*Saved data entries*
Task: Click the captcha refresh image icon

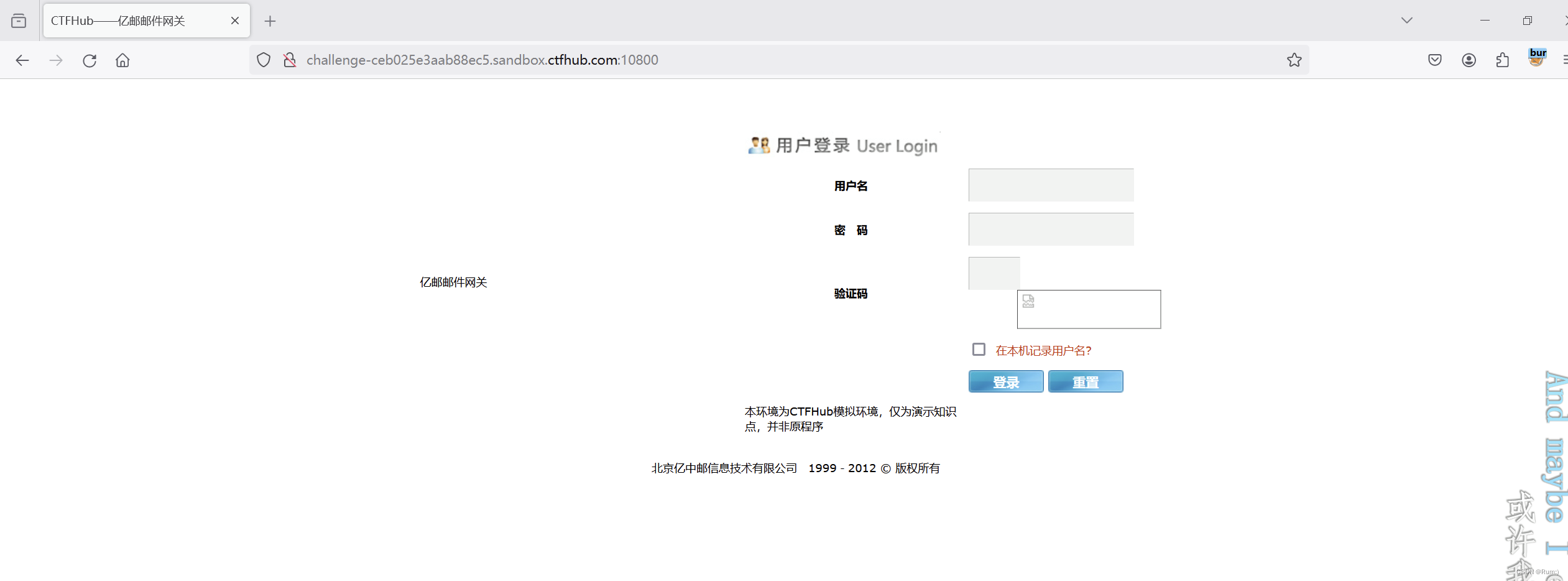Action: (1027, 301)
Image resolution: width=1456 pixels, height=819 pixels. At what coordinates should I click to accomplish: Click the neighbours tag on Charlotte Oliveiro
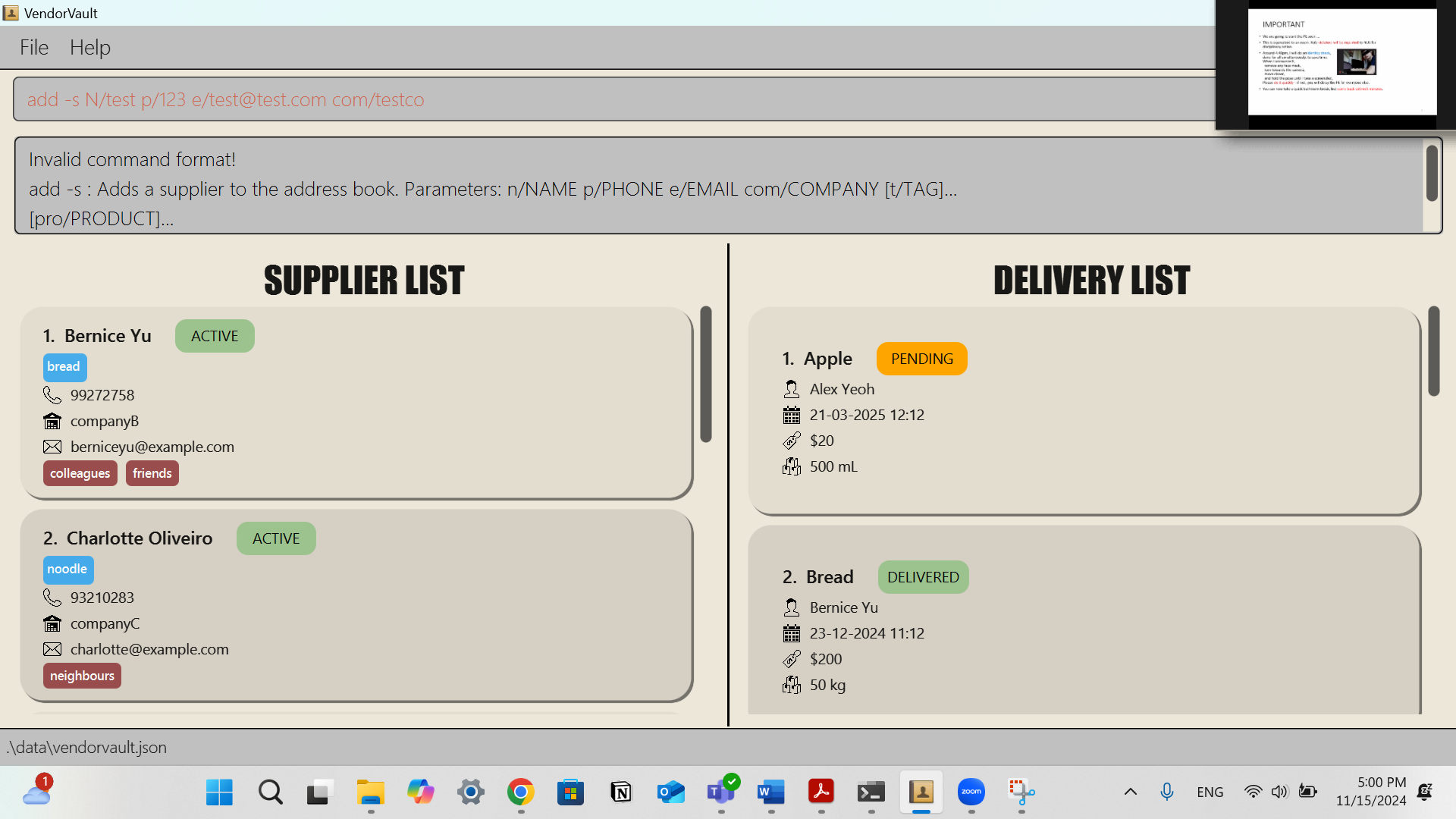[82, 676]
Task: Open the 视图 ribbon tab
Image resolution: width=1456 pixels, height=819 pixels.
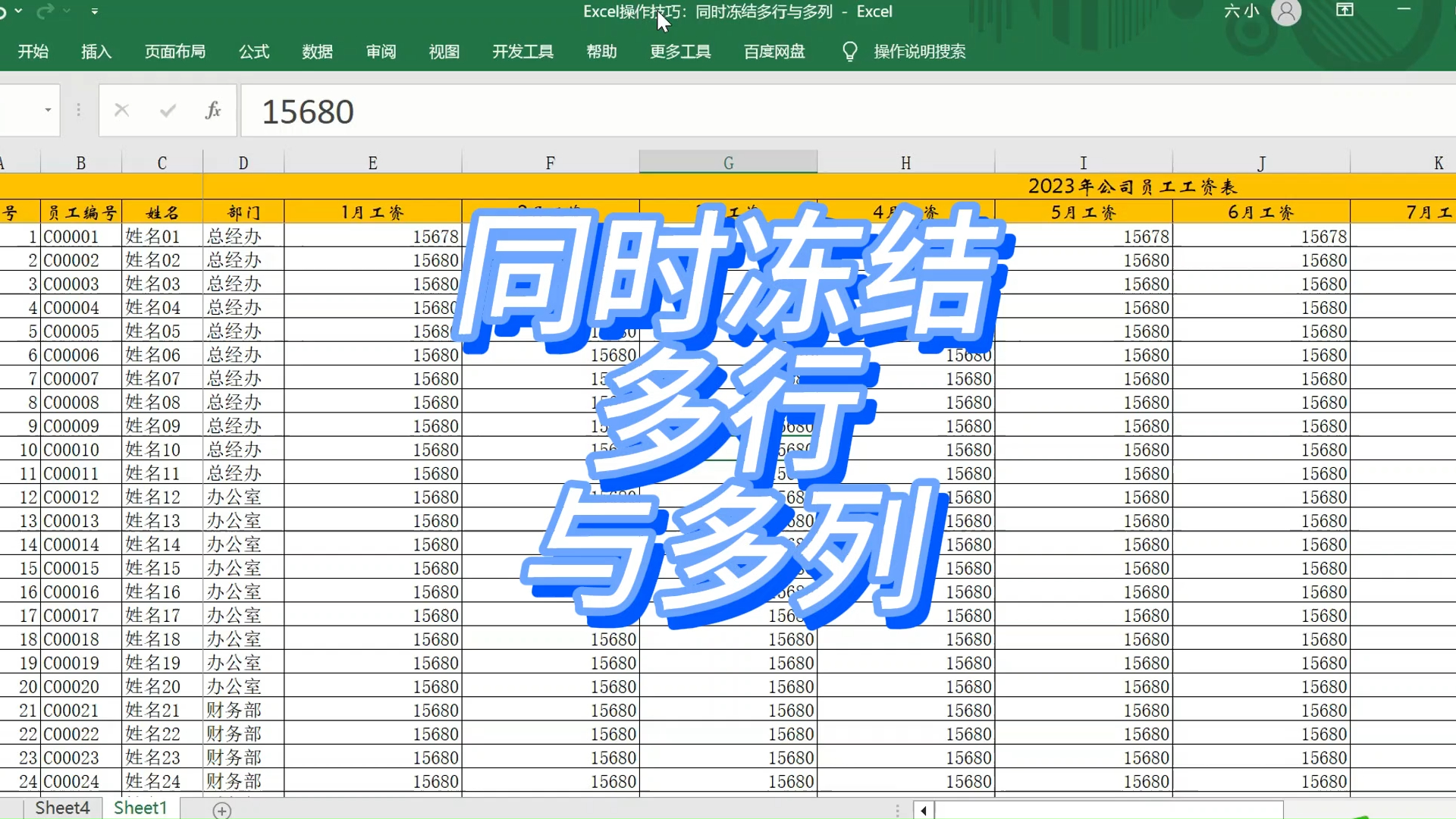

*What to do*
The entries are to be written out again exactly, though without any images.

*Reply*
Task: Click the captcha refresh image icon

Action: (1027, 301)
Image resolution: width=1456 pixels, height=819 pixels. At what coordinates should I click to accomplish: Click the neighbours tag on Charlotte Oliveiro
[82, 676]
Task: Open the 视图 ribbon tab
Image resolution: width=1456 pixels, height=819 pixels.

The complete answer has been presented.